• **Prompt**
Where the line containing "Task: Click the" appears, end the copy there, keeping that line; start from the first line of the entries, copy exactly, and omit pictures.

(Saved data entries)
****************
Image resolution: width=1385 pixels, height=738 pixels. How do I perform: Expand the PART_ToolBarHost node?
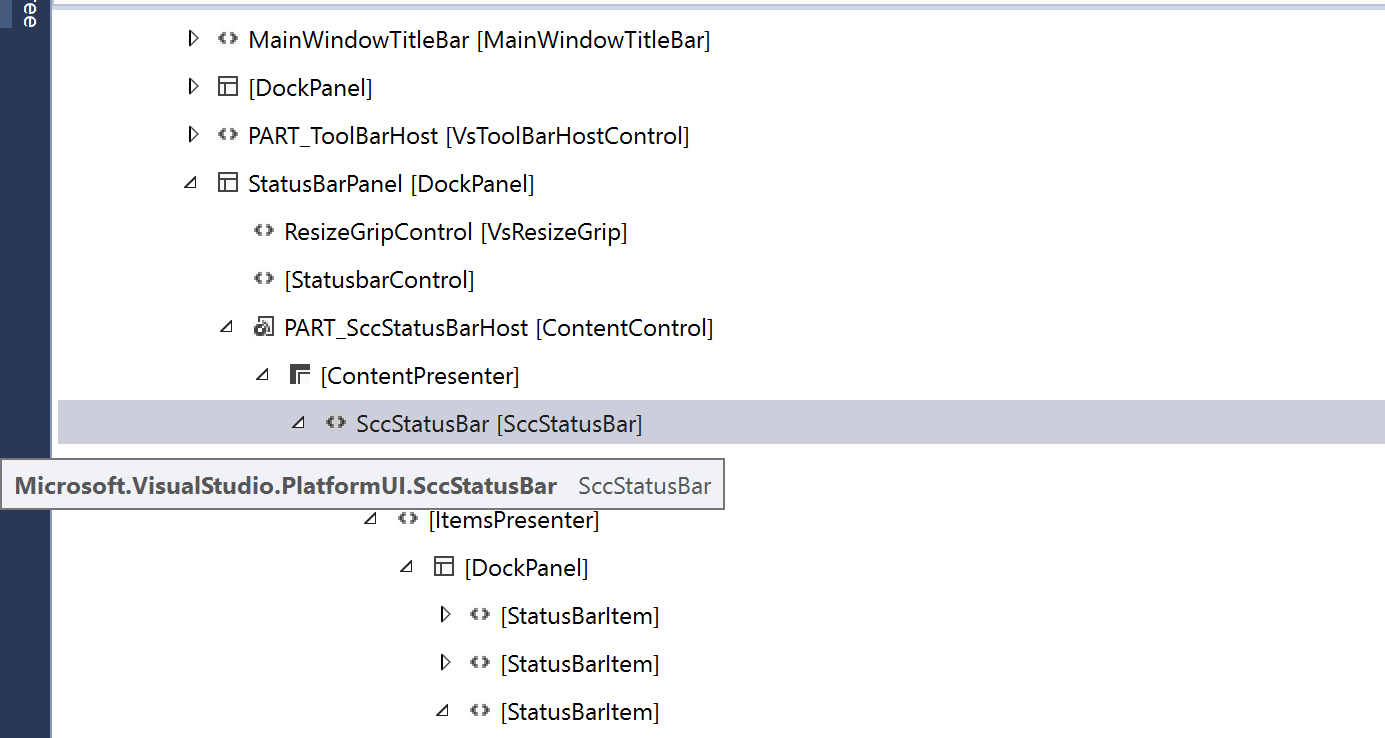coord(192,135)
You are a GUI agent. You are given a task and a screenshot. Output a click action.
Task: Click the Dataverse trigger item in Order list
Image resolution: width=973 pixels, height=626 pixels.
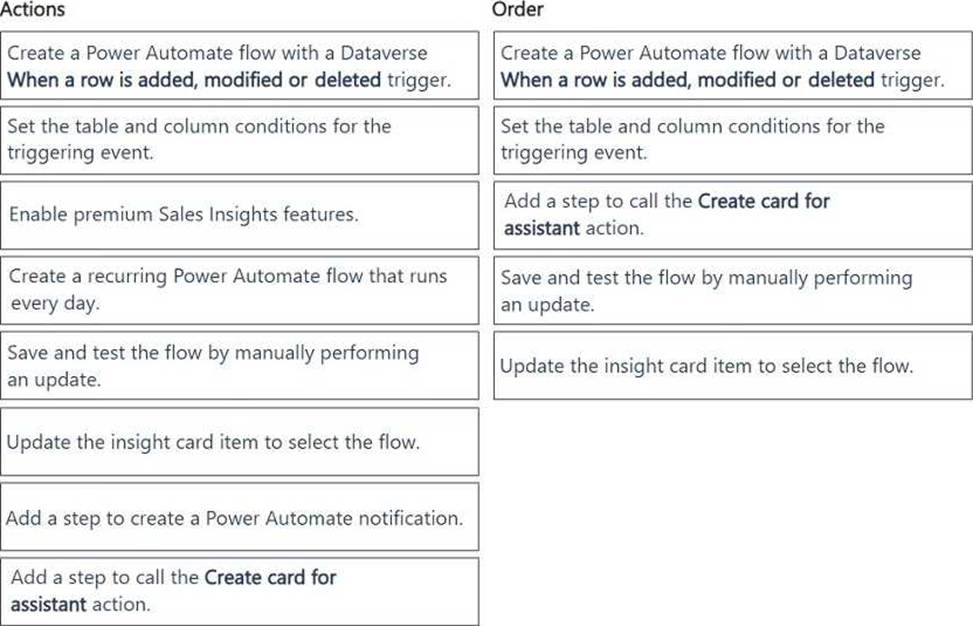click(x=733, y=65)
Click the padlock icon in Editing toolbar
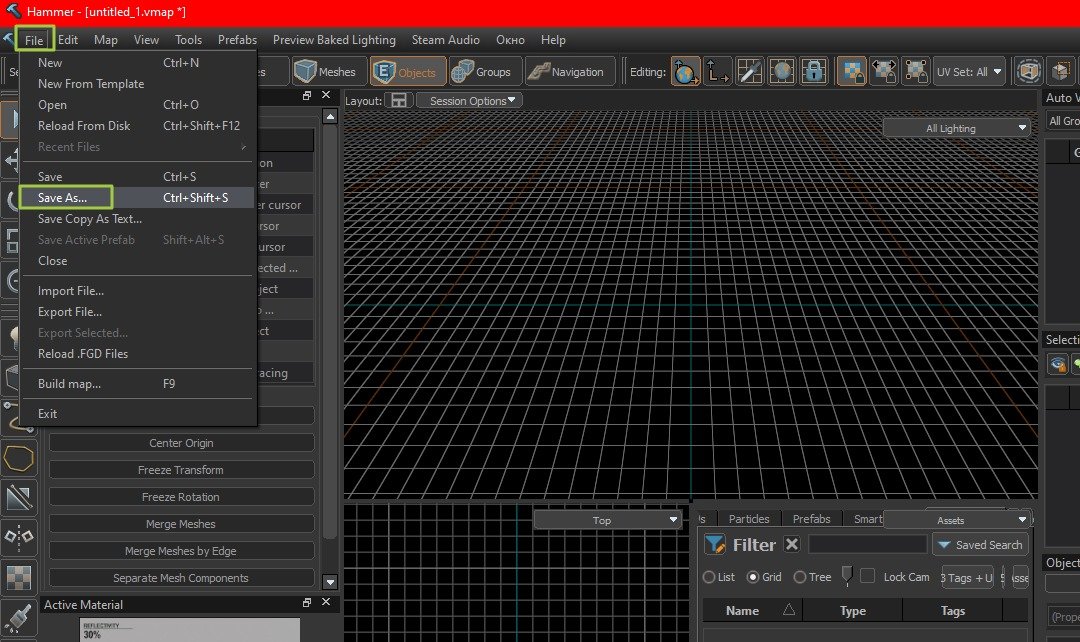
****************
• **Output of the task**
Image resolution: width=1385 pixels, height=738 pixels. How do I perform: Expand the PART_ToolBarHost node?
coord(192,135)
You are a GUI agent. You are given a task and a screenshot. Output a click action.
Task: Click the Dataverse trigger item in Order list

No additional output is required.